A number of countries, including the United States, are also producing biodiesel from oil-bearing crops. World biodiesel production grew from a mere 3 million gallons in 1991 to just under 1 billion gallons in 2005. During the next six years it jumped to nearly 6 billion gallons, increasing sixfold. Still, worldwide production of biodiesel is less than one fourth that of ethanol.

The production of biodiesel is much more evenly distributed among countries than that of ethanol. The top five producers are the United States, Germany, Argentina, Brazil, and France, with production ranging from 840 million gallons per year in the United States to 420 million gallons in France.

A variety of crops can be used to produce biodiesel. In Europe, where sunflower seed oil, palm oil, and rapeseed oil are leading table oils, rapeseed is used most often for biodiesel. Similarly, in the United States the soybean is the leading table oil and biodiesel feedstock. Elsewhere, palm oil is widely used both for food and to produce biodiesel.

Although production from oil palms is limited to tropical and subtropical regions, the crop yields much more biodiesel per acre than do temperate-zone oilseeds such as soybeans and rapeseed. However, one disturbing consequence of rising biofuel production is that new oil palm plantations are coming at the expense of tropical forests. And any land that is devoted to producing biofuel crops is not available to produce food.

Not only are biofuels helping raise food prices, and thus increasing the number of hungry people, most make little sense from an energy efficiency perspective. Although ethanol can be produced from any plant, it is much more efficient and much less costly to use sugar- and starch-bearing crops. But even among these crops the efficiency varies widely. The ethanol yield per acre from sugarcane is nearly 600 gallons, a third higher than that from corn. This is partly because sugarcane is grown in tropical and subtropical regions and it grows year-round. Corn, in contrast, has a growing season of 120 days or so.

In terms of energy efficiency, grain-based ethanol is a clear loser. For sugarcane, the energy yield—that is, the energy embodied in the ethanol—can be up to eight times the energy invested in producing the biofuel. In contrast, the energy return on energy invested in producing corn-based ethanol is only roughly 1.5 to 1, a dismal return.

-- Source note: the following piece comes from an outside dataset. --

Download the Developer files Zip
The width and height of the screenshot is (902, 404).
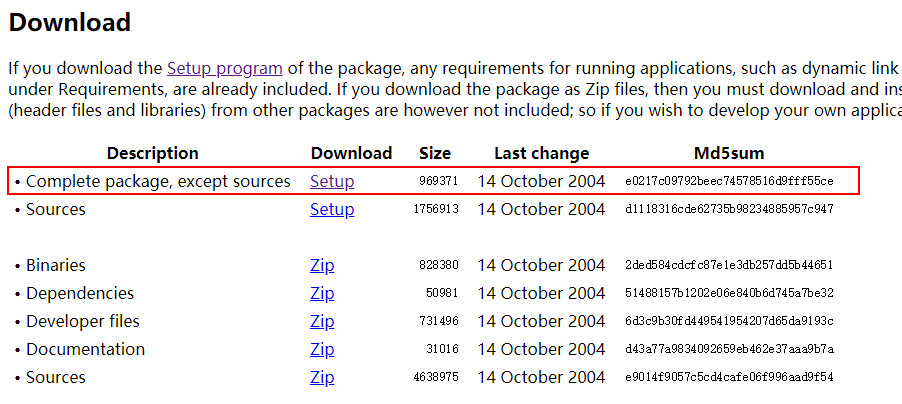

For biodiesel, oil palm is far and away the most energy-efficient crop, yielding roughly nine times as much energy as is invested in producing biodiesel from it. The energy return for biodiesel produced from soybeans and rapeseed is about 2.5 to 1. In terms of land productivity, an acre of oil palms can produce over 500 gallons of fuel per year—more than six times that produced from soybeans or rapeseed. Growing even the most productive fuel crops, however, still means either diverting land from other crops or clearing more land.

The capacity to convert enormous volumes of grain into fuel means that the price of grain is now more closely tied to the price of oil than ever before. If the price of fuel from grain drops below that from oil, then investment in converting grain into fuel will increase. Thus, if the price of oil were to reach, say, $200 a barrel, there would likely be an enormous additional investment in ethanol distilleries to convert grain into fuel. If the price of corn rises high enough, however, as it may well do, distilling grain to produce fuel may no longer be profitable.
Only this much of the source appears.